La région de Golden Bay et particulièrement Takaka sa capitale (vous trouverez aussi à quelques kilomètres de là « Motupipi » et «Tata Beach », mais je m’égare) est connue pour sa population d’utopistes et de communautés hippies, de personnes ayant fui la société de consommation et son rythme « métro-boulot-dodo » (« the rat race » comme on dit). Alors rien d’étonnant que l’on y trouve, au cœur de l’été néo-zélandais, un des festivals des plus écolo-mystico-inventifs du pays.

Luminate Festival s’est déroulé au sommet de Takaka Hill dans un parc protégé, pendant toute la première semaine de février (cela correspondrait au solstice d’été du calendrier celte, selon les organisateurs). Bien entendu, les douches étaient chauffées au feu de bois, la bouffe était bio certifié, on mangeait dans de la vaisselle en céramique, et l’alcool était interdit (on rencontrait tout de même un nombre important de Français qui avaient tous introduit clandestinement de quoi trinquer, mais je m’égare).

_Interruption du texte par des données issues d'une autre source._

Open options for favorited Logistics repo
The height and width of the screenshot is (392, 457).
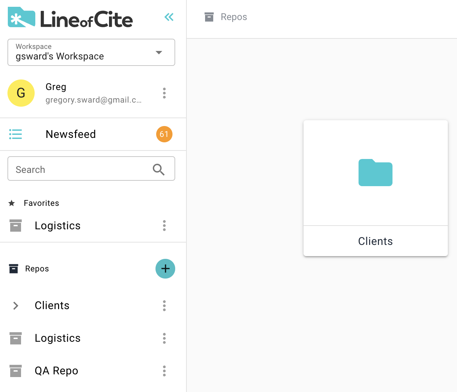tap(164, 226)
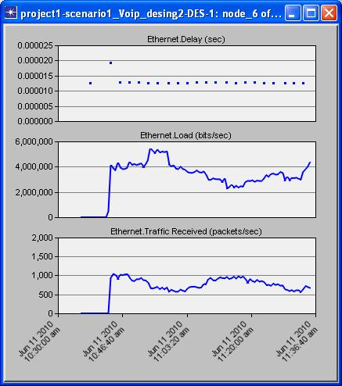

Mais le festival allait bien plus loin que cette simple étiquette écolo : il proposait deux scènes de musiques

Egalement une zone « chill out » (pour se détendre et ouvrir ses chakras tout en buvant un chai latté), un marché (bio et artisanal bien sûr) avec quelques spectacles de rues, et une zone « tribale »

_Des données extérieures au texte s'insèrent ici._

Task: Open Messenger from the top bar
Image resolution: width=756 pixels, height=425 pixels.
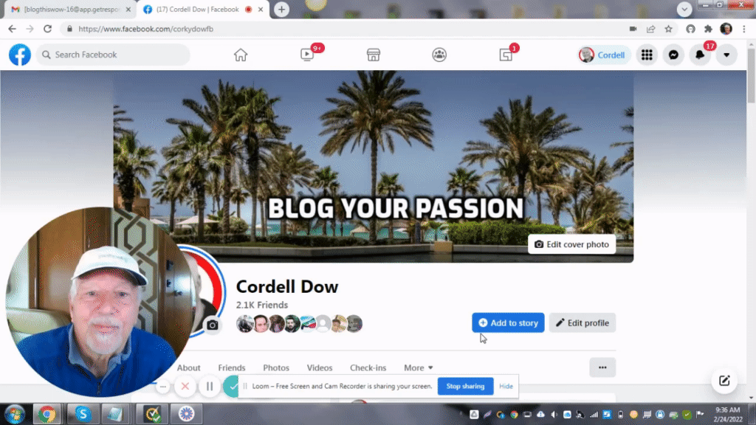Action: pos(673,55)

Avec des constructions païennes réussies.

La journée, toute une palette d’activités nous était proposée : on pouvait s’essayer à jongler ou funambuler, avant d’écouter un discours sur les bienfaits du tantrisme, puis tenter de décoder nos rêves pour finir par un cours sur l’énergie solaire. Afin de s’imprégner du flux communautaire, le mieux était de rejoindre le « cercle d’amour », où vous enlaciez des dizaines d’inconnus pour vous libérer de vos émotions les plus intimes. Pour vous remuez un peu, vous n’aviez qu’à tenter les cours de danse africaine, puis finir par une séance de yoga.

Ce festival, c’était un autre voyage, la découverte d’une autre galaxie sur notre propre terre. Pour sûr, nous étions totalement dépaysés !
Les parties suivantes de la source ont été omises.